Trump’s appropriation of Jackson is certainly clumsy. He fits uneasily in Jackson’s skin. I can’t help but think of Edgar the Bug, the alien villain in the film Men in Black (1997) who clumsily wears a suit of his victim’s skin, which is forever slipping grotesquely out of place. In his Jacksonian skin, Trump claims to be the voice of the people. He demands protection for the people, and vows vengeance against the people’s enemies. Like Jackson—and Edgar the Bug—he is easily outraged. Jackson was a fearsome avenger. Trump is just Edgar the Bug. But it doesn’t matter if his performance rings false to me. It is his supporters who matter, and they appear to believe it.

Victim of corrupt elites, champion of the people, and avenger of the innocent are all symbolic stances perfected by Jackson, but what do they have to do with actual governance? Here things get murkier. There are disturbing parallels between Trump’s America and Jackson’s America. This is not because Trump is a reincarnation of Jackson; it is because there have been some persistent issues in American democracy that have never been resolved.
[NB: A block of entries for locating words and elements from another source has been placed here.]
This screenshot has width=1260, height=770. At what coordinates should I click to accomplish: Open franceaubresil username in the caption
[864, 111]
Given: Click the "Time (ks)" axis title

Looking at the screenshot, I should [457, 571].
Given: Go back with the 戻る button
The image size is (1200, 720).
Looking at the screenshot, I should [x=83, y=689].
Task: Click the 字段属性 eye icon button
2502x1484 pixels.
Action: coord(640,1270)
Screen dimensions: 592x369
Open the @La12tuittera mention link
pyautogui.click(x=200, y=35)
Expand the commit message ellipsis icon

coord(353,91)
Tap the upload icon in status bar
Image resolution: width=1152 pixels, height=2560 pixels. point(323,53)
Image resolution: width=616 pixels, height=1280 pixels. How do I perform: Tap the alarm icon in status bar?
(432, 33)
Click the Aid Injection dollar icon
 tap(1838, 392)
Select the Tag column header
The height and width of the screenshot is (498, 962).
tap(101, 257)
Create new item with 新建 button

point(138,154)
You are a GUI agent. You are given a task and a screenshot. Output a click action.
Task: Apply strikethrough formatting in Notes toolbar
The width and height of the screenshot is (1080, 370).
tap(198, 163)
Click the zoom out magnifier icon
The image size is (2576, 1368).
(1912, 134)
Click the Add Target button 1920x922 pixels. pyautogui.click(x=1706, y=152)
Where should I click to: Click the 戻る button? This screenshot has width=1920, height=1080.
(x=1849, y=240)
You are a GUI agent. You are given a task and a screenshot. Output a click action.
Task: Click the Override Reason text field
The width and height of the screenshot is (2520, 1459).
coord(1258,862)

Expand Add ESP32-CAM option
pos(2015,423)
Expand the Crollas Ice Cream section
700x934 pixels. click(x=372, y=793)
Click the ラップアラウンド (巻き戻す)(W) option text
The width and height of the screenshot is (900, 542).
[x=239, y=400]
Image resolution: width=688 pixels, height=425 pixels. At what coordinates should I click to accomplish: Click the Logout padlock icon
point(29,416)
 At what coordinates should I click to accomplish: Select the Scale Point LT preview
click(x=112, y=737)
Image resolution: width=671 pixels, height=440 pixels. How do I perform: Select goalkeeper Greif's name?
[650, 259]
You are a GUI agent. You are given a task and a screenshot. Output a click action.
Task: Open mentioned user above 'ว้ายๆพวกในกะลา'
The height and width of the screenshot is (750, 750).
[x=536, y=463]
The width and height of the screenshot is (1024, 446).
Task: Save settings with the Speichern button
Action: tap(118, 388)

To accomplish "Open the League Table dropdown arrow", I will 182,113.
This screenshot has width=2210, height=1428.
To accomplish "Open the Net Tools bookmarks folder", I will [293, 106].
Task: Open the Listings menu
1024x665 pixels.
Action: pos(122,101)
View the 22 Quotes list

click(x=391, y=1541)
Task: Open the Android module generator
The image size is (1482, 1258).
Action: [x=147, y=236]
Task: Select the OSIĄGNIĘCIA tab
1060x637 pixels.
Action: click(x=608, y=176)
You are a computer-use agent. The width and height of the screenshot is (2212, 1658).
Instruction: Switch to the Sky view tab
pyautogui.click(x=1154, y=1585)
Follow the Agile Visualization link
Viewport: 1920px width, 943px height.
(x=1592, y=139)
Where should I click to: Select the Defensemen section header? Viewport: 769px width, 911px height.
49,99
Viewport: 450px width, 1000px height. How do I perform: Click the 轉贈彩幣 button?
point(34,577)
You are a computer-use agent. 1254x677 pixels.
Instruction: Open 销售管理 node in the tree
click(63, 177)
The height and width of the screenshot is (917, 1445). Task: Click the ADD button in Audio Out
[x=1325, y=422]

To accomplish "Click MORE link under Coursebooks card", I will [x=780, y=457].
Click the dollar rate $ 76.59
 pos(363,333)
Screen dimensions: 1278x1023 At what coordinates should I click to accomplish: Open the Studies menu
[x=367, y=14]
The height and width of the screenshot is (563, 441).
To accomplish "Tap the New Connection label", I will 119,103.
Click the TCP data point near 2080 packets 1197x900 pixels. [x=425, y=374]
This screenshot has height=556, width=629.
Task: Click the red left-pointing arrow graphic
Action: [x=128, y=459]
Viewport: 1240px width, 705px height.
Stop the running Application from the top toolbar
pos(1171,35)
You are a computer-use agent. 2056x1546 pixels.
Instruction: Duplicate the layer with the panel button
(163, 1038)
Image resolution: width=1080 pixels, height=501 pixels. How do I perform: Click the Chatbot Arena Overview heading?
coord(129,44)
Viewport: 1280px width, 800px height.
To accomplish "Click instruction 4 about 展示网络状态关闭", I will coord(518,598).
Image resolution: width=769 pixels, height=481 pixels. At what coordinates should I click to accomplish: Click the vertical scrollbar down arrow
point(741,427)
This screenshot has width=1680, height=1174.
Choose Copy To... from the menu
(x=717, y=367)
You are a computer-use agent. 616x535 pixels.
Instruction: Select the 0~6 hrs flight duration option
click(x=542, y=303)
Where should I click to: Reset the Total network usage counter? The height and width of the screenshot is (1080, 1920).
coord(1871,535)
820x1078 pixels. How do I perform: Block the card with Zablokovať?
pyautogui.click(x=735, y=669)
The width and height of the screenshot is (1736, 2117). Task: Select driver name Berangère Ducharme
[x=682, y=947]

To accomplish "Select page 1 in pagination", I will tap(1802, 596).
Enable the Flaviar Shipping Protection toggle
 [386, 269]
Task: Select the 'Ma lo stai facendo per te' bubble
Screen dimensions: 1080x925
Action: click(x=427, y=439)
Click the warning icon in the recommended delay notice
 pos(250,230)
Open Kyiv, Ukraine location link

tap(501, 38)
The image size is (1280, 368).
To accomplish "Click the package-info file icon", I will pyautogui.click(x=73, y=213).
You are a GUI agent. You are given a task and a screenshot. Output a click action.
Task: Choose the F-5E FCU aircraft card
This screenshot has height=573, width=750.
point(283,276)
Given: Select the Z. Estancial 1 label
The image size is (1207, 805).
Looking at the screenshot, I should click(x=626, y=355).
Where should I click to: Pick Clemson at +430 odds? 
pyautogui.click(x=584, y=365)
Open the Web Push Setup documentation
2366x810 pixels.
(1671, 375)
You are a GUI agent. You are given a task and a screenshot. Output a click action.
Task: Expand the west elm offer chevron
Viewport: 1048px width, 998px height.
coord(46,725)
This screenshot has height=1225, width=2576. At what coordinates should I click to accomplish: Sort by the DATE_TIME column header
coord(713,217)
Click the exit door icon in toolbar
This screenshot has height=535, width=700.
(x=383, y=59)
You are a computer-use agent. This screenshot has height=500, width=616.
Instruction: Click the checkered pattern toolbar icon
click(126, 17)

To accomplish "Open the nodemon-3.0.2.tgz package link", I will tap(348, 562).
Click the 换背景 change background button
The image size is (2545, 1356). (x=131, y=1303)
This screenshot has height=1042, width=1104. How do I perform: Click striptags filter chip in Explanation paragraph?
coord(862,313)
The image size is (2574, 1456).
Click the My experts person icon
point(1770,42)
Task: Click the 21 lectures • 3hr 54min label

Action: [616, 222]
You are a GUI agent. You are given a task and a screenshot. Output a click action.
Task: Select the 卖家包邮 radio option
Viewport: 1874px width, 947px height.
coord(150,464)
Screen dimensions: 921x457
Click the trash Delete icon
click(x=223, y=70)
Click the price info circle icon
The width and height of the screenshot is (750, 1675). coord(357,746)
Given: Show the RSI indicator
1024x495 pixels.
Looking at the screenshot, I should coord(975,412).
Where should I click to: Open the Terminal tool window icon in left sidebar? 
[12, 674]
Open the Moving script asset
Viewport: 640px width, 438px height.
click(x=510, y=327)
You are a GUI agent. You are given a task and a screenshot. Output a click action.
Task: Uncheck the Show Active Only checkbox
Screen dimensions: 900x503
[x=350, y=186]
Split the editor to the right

In Jackson’s America the symbolic stance of avenger turned into actual policy. Americans could conflate the innocent victim of an Indian attack—usually portrayed as female, sometimes pregnant—with the innocent nation. This is what allowed Americans to depict their conquest of the continent, their dispossession of its inhabitants, and the resulting impoverishment and diminishment of those who survived as an act of self-defense. Then, and now, to question American innocence is to incite the rage of those quick to point to an innocent victim and demand vengeance.

There is another problem. The expansion of the right to vote during the Jacksonian period is foundational to an American narrative that describes how, over time, American democracy has moved toward increasing perfection as it has been extended to encompass one group after another. Like the innocent nation, this is a narrative that politicians of both parties usually embrace; to deny the story is heresy. Historians are heretics. The extension of the franchise did form a great democratic triumph, but Opal echoes many historians in reminding his readers that “the promise of greater sovereignty for white Jacksonians was . . . directly tied to the enhanced misery of black and native peoples in antebellum America.” As Eric Foner has argued in his Story of American Freedom (1994), the actual trajectory of rights and freedoms reveals one of the great conundrums of American democracy. Some people lose freedoms even as other people gain them. Today, as voting is made intentionally more difficult for the poor and nonwhite, the electorate is effectively shrinking, and we find ourselves no freer of white supremacy than were the Jacksonians.

The questioning of narratives of American innocence and democratic perfectibility—both central tenets of Jacksonianism—are old hat among historians, but such questions rarely surface in American public life, and this impoverishes, constricts, and polarizes our politics. Trump’s identification with Jackson, his own sketchy knowledge of American politics, his often-ludicrous errors make him an easy target for ridicule, but he is president despite his faults. He has tapped into the hopes and resentments of ordinary people—mostly white people—who feel neglected and abused. The people who voted for him recognized his faults as fully as did his enemies. Those faults, like Jackson’s, were central to his appeal. He is president because he has harnessed deep and polarizing currents in our democracy. Liberals rode similar currents in the past. That is why Jackson matters now. It is why he mattered in the New Deal. It is also why a ferocious focus on Trump’s insufficiencies will in the long run be insufficient. Our problems run deeper than that.  President Trump is an effect, not a cause, a symptom and not the disease.

Editor’s Note: Richard White and J. M. Opal share an editor at Oxford University Press.